Say I have a .txt file like this:
11111111111111Hello and welcome to stackoverflow. stackoverflow will hopefully provide me with answers to answers i do not know. Hello and goodbye.11111111111111
Then I would have an equivalent in binary form (.bin file) created as such:
Stream.Write(intBytes, 0, intBytes.Length); // 11111111111111
Stream.Write(junkText, 0, junkText.Length); // Hello and welcome to stackoverflow...
Stream.Write(intBytes, 0, intBytes.Length); // 11111111111111
The first example compresses better than the second. If i removed the 11111111111111 they compress to the same size.

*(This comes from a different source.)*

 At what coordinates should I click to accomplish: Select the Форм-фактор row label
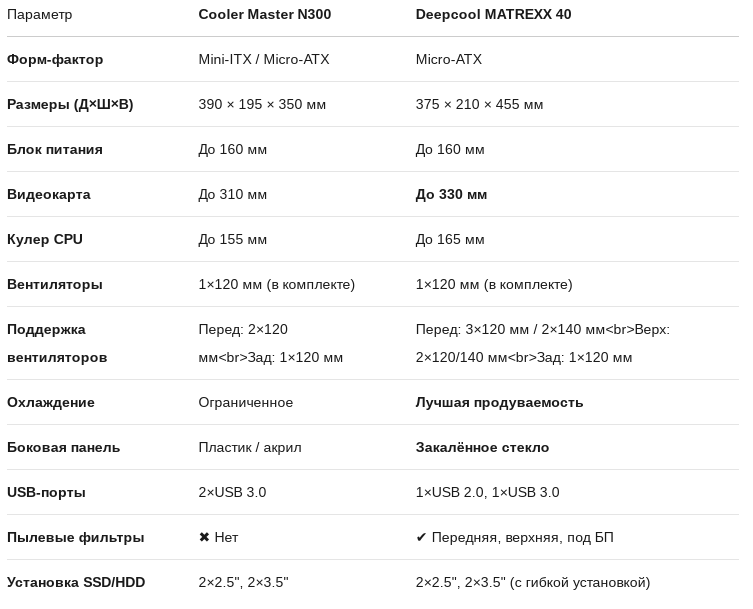point(55,59)
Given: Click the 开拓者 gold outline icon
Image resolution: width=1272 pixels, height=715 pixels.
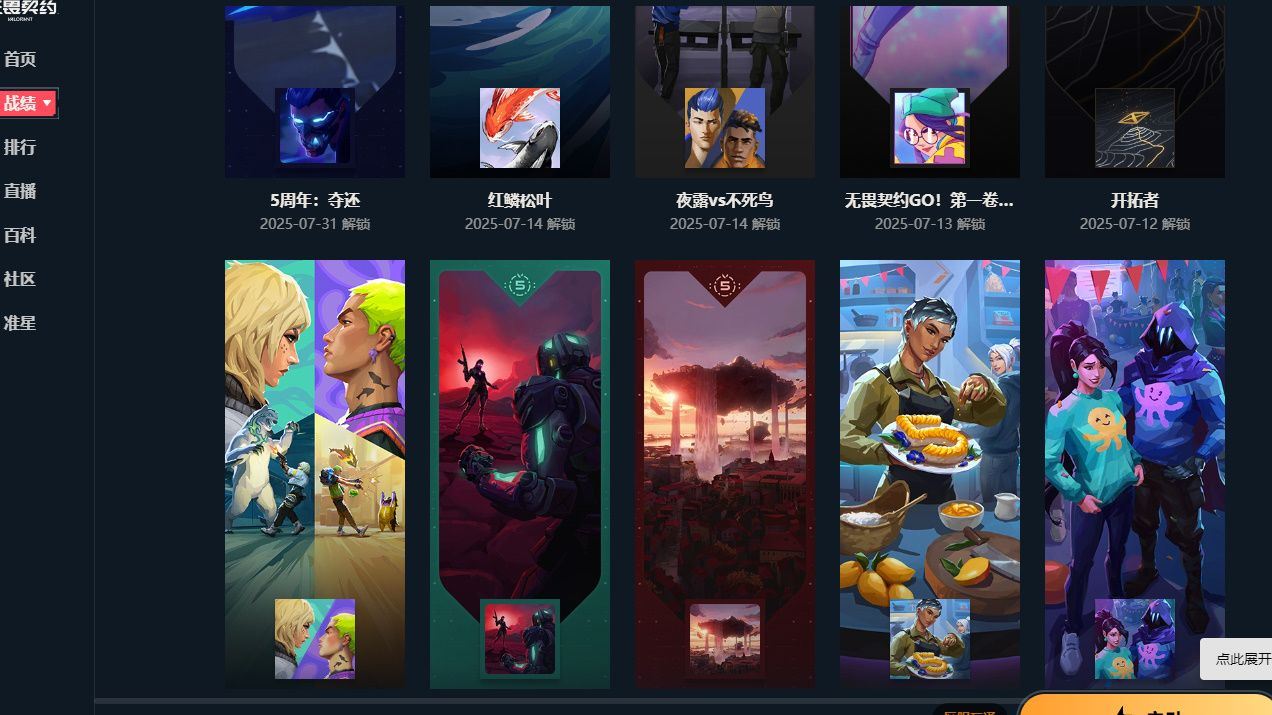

But having the 11111's means the .txt version compresses better.
byte[] intBytes = BitConverter.GetBytes(11111111111111); // This is 8 bytes
byte[] strBytes = UTF8Encoding.UTF8.GetBytes("11111111111111"); // This is 14 bytes
This is using the native C++ Zlib library.
Before compression the .bin file is lesser in size and I was expecting this.
Why is it that after compression the .txt version is lesser in size? It seems it compresses that better than the bin equivalent.
bin file: Uncompressed Size:2448 Compressed Size:177
txt file: Uncompressed Size:2460 Compressed Size:167